(Stored items)
Start of Block
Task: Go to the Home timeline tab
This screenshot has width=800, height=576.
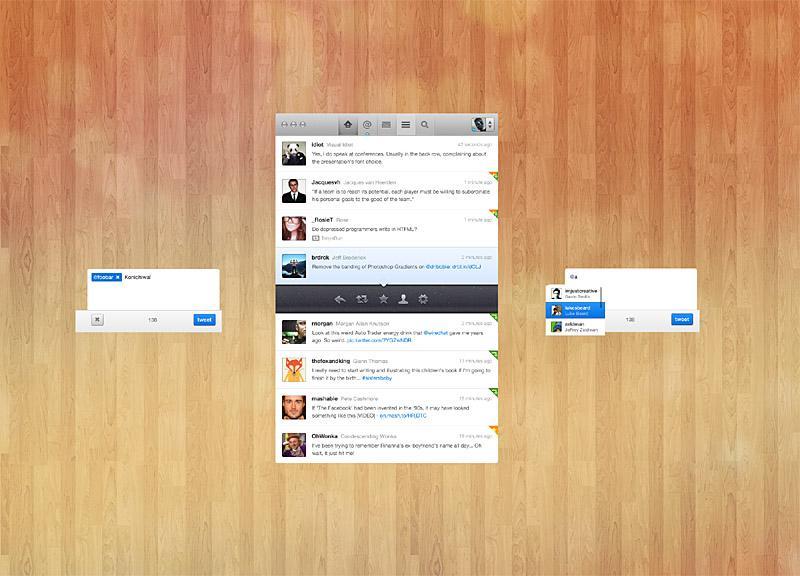Action: click(349, 125)

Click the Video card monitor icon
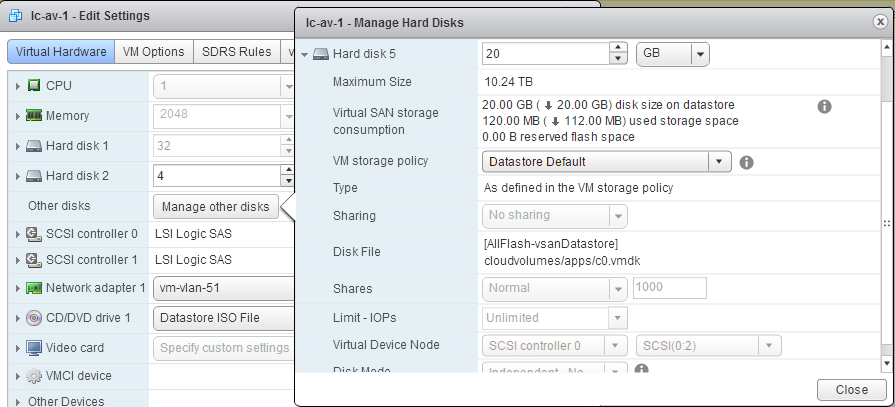34,348
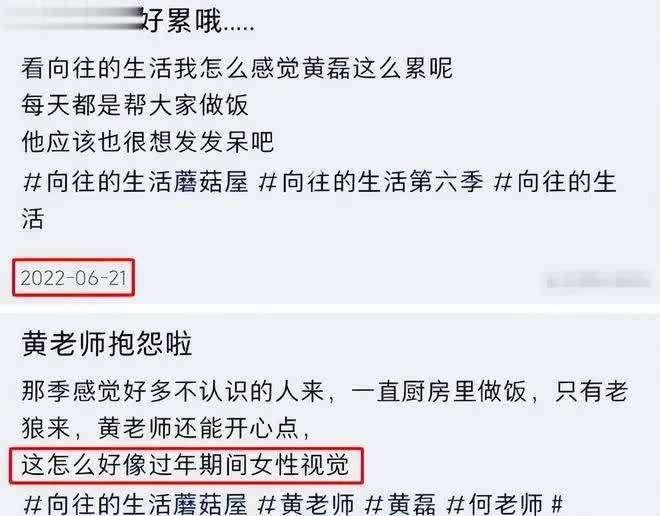
Task: Click the sentence 他应该也很想发发呆吧
Action: [x=148, y=142]
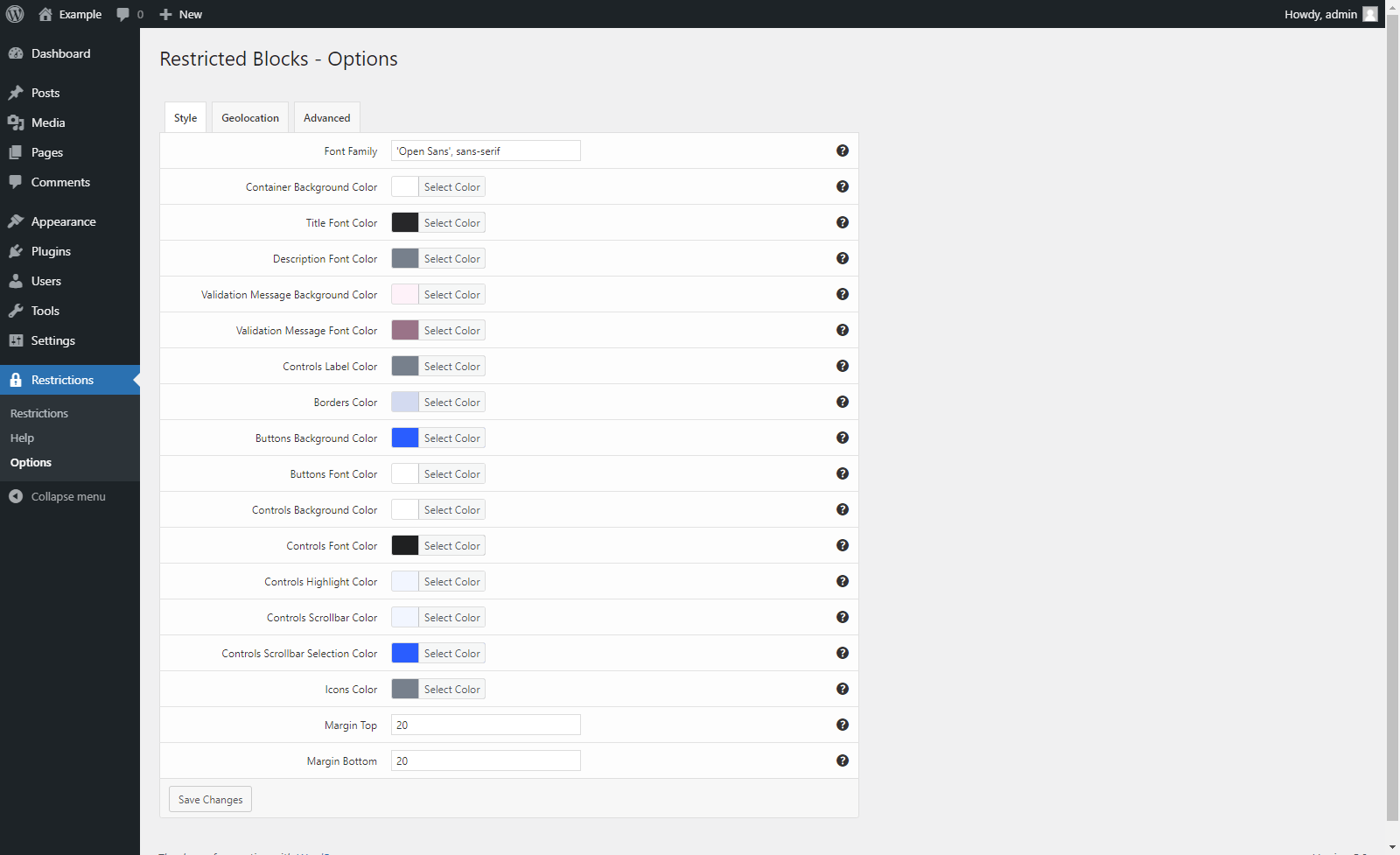Click the Save Changes button
The height and width of the screenshot is (855, 1400).
(x=210, y=799)
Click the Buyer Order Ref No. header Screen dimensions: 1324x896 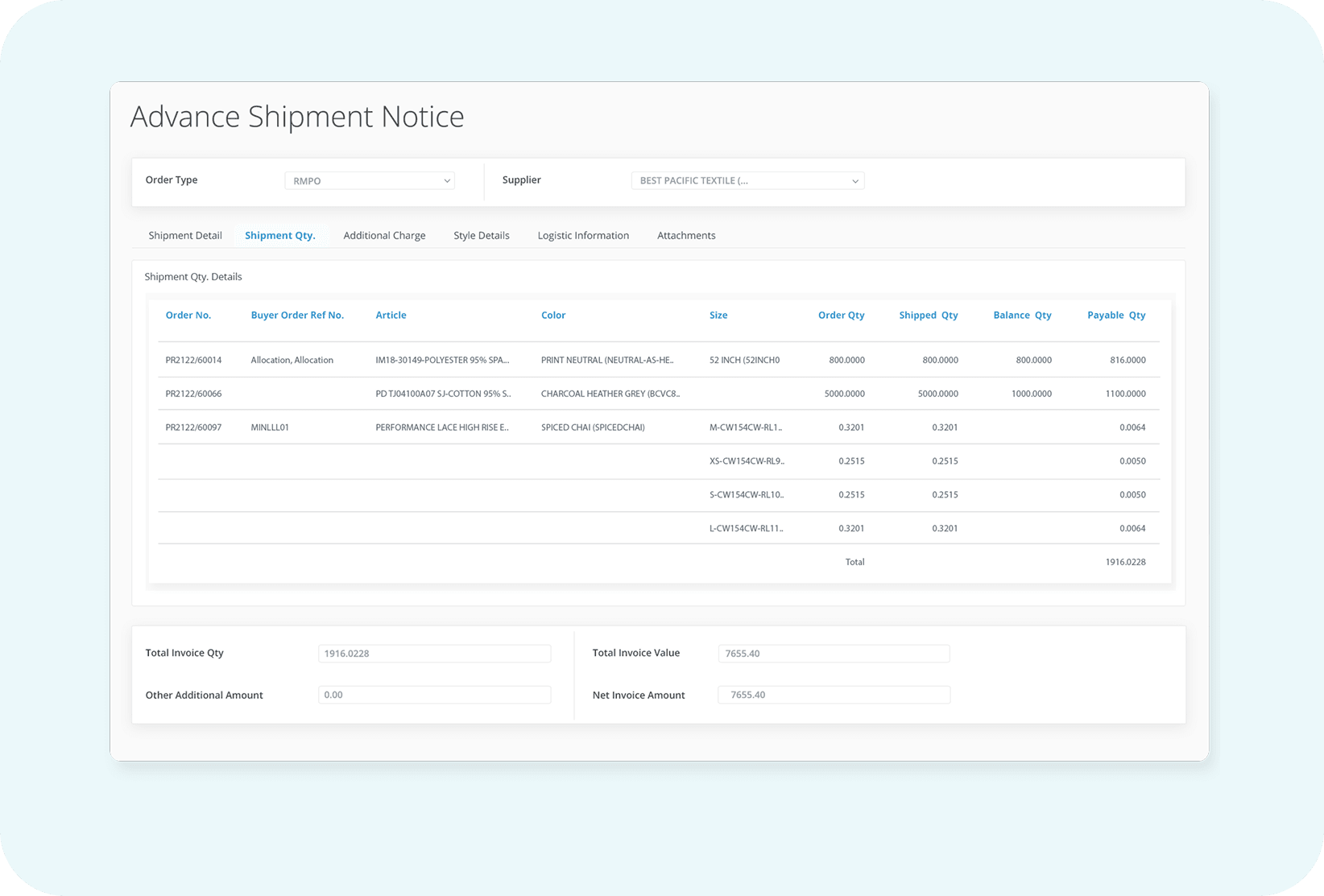click(297, 315)
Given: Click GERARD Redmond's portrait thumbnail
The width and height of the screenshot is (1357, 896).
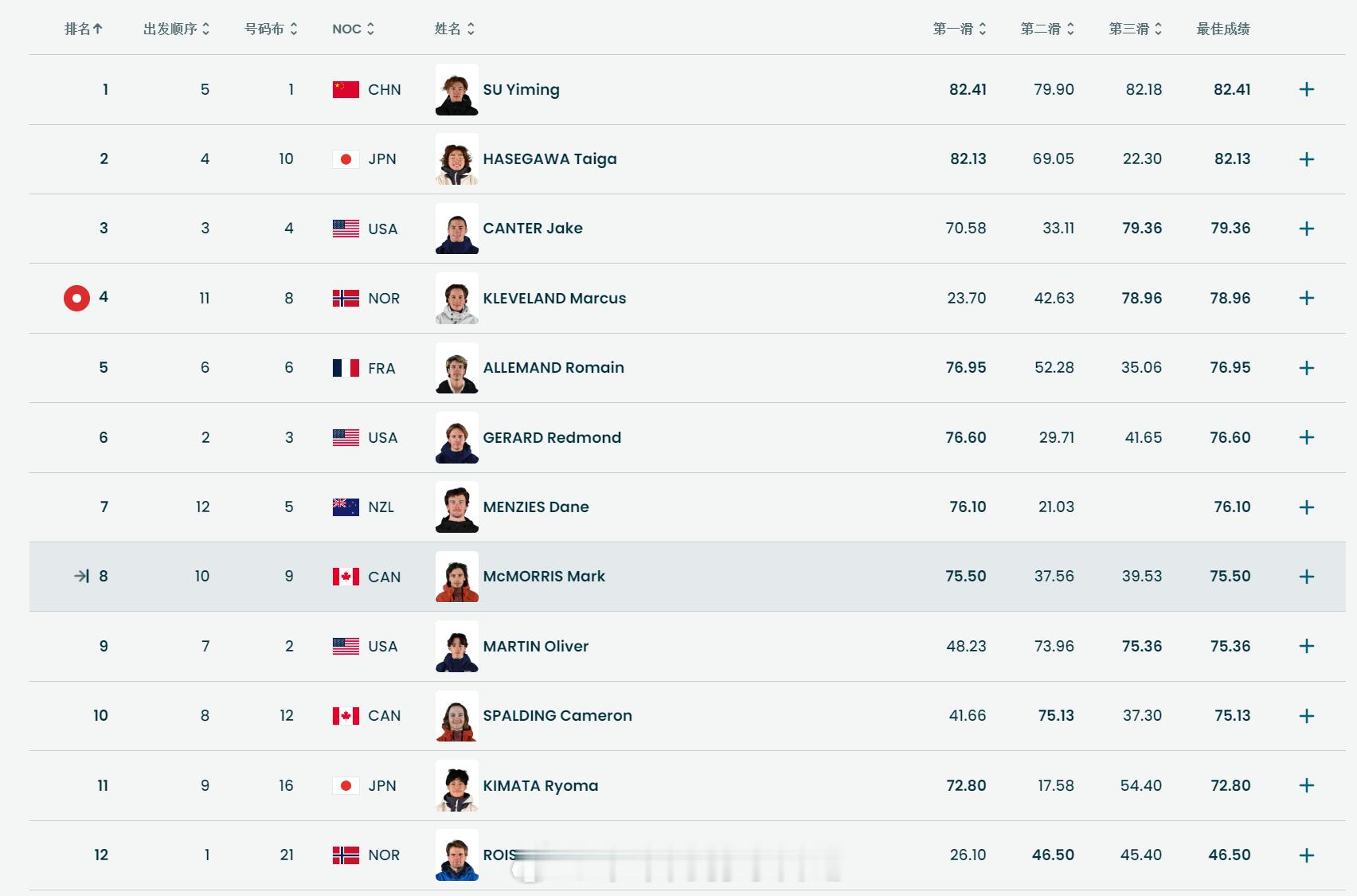Looking at the screenshot, I should (x=456, y=437).
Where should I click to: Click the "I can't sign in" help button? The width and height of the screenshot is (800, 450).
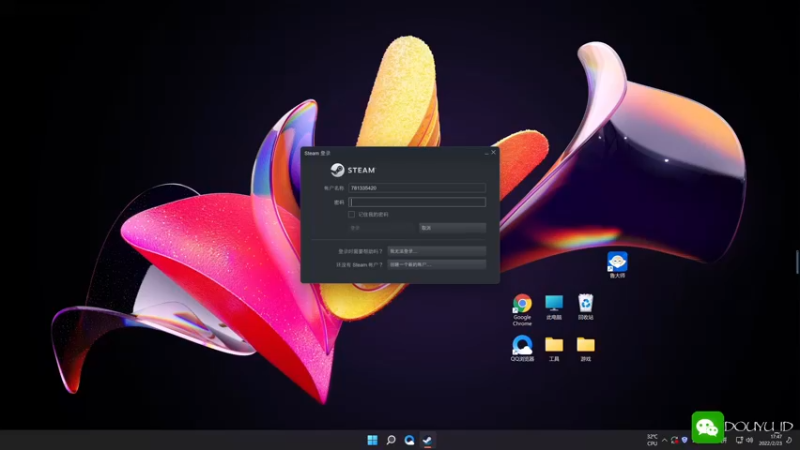437,251
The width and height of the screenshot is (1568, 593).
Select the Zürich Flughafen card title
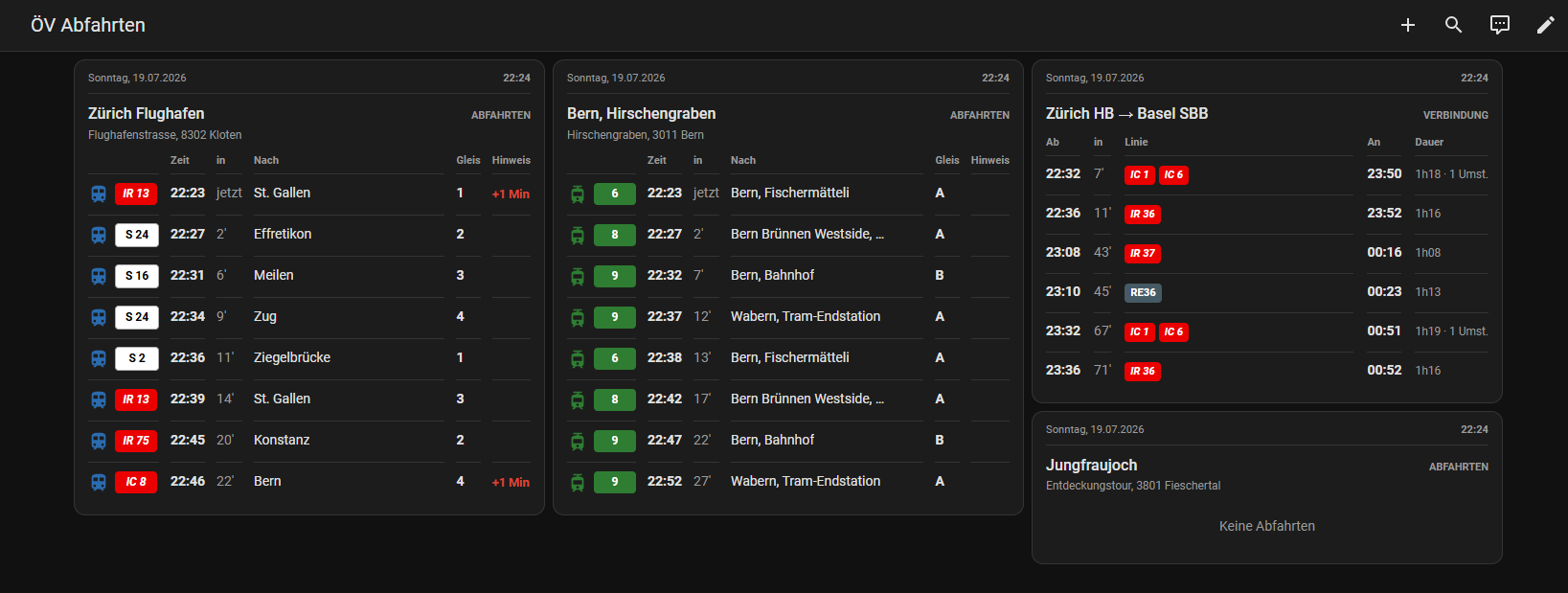(147, 113)
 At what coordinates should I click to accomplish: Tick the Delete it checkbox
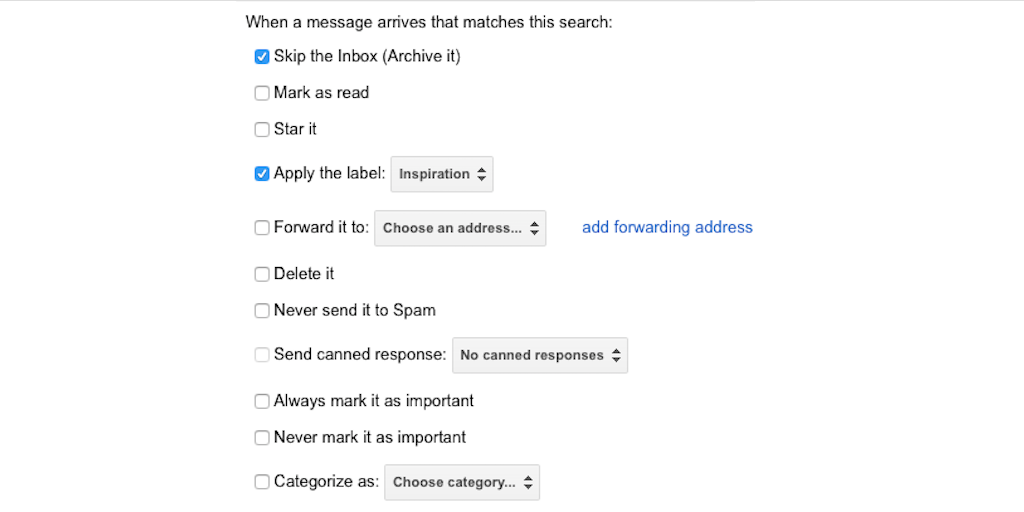[x=262, y=274]
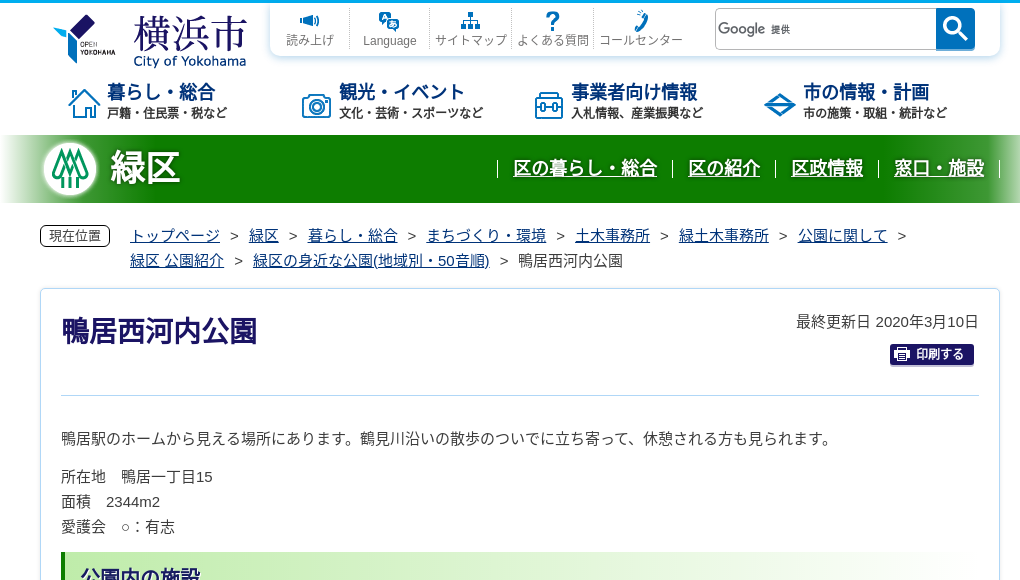Select the 暮らし・総合 house icon

tap(84, 101)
End of Block
* [What to work on] Lines starting at the one with "Where should I" and ending at the last line of the entries above must be restated word for word, with pictures omitted.

* [Solved exercise]
Where should I click to: Click the "I can't sign in" help button? The width and height of the screenshot is (800, 450).
437,251
The width and height of the screenshot is (1568, 593).
Select the Zürich Flughafen card title
(147, 113)
 At what coordinates should I click to accomplish: Tick the Delete it checkbox
[x=262, y=274]
Select the 暮らし・総合 house icon

tap(84, 101)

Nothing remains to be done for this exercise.